PROBLEM DETAILS: Quote, word for word, the line containing "Click the estimate AUD6,000 - AUD8,000 text" and all lines that follow it to the end of the records, with no pictures.

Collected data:
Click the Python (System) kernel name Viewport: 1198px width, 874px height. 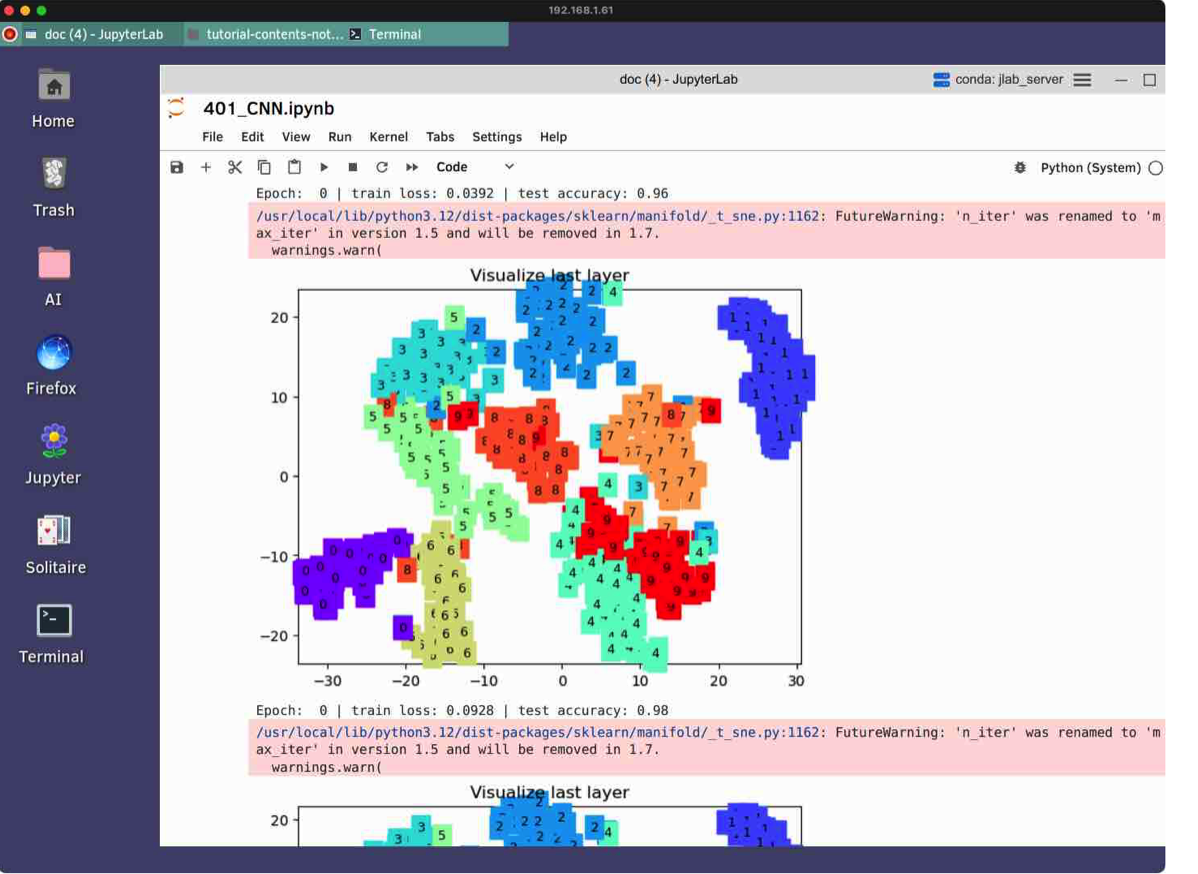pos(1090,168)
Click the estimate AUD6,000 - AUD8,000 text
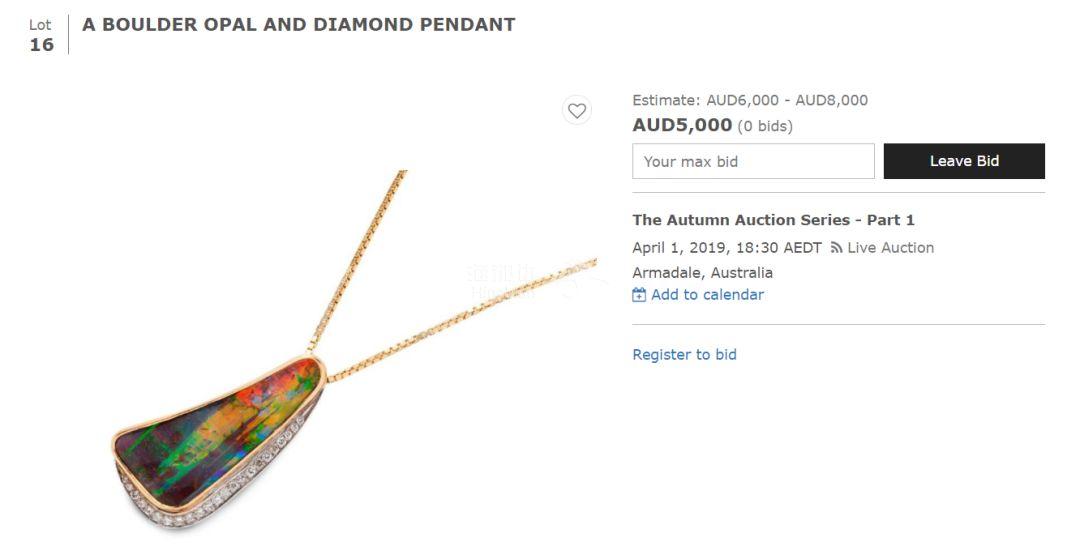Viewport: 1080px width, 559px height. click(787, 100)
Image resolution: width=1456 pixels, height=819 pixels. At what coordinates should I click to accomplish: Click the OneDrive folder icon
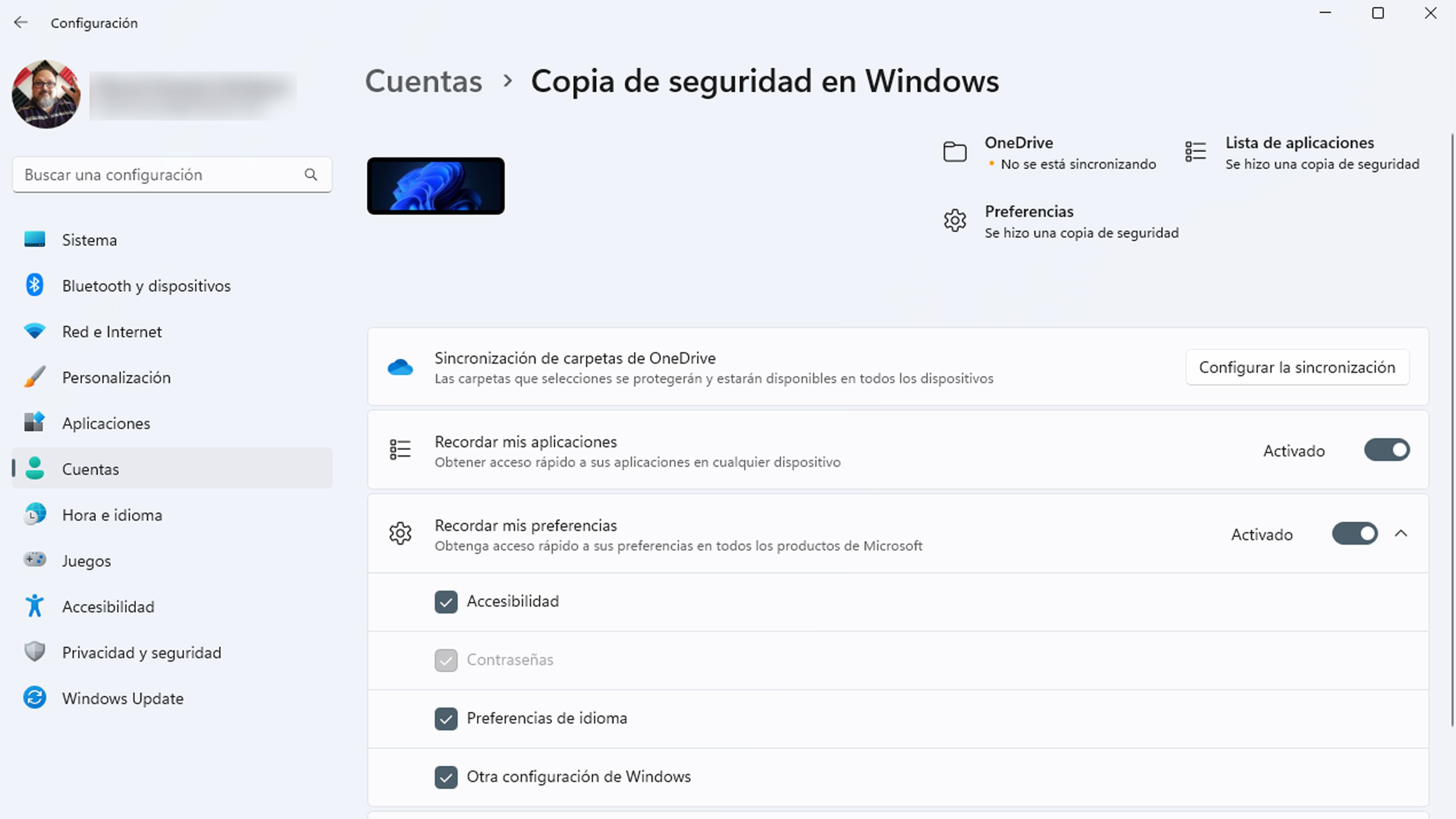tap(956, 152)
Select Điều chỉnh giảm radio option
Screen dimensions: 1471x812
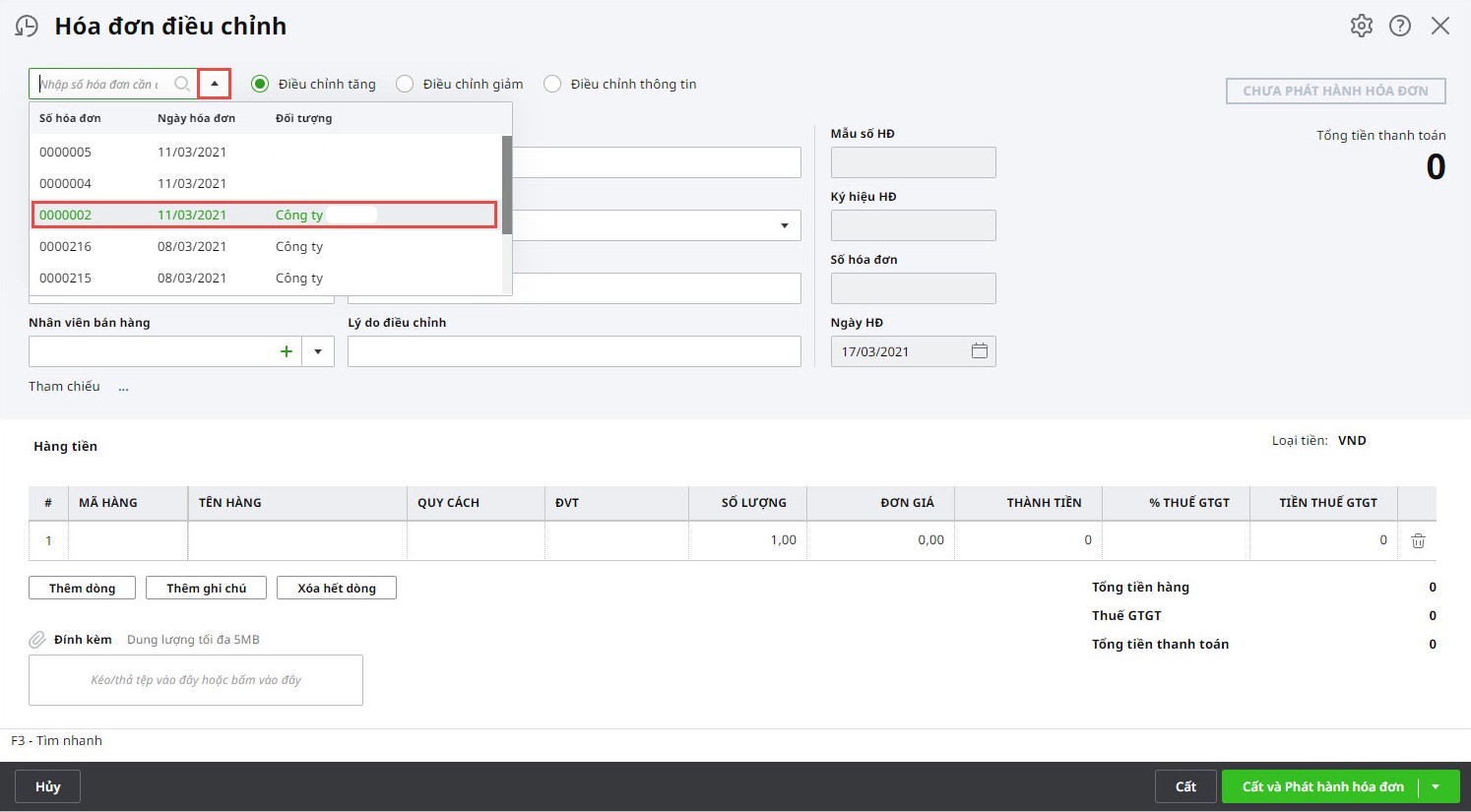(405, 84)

ANSWER TO THIS PROBLEM:
Click the estimate AUD6,000 - AUD8,000 text
Viewport: 1080px width, 559px height. click(787, 100)
Image resolution: width=1456 pixels, height=819 pixels. At what coordinates should I click to accomplish: Click the OneDrive folder icon
tap(956, 152)
Select Điều chỉnh giảm radio option
Screen dimensions: 1471x812
(405, 84)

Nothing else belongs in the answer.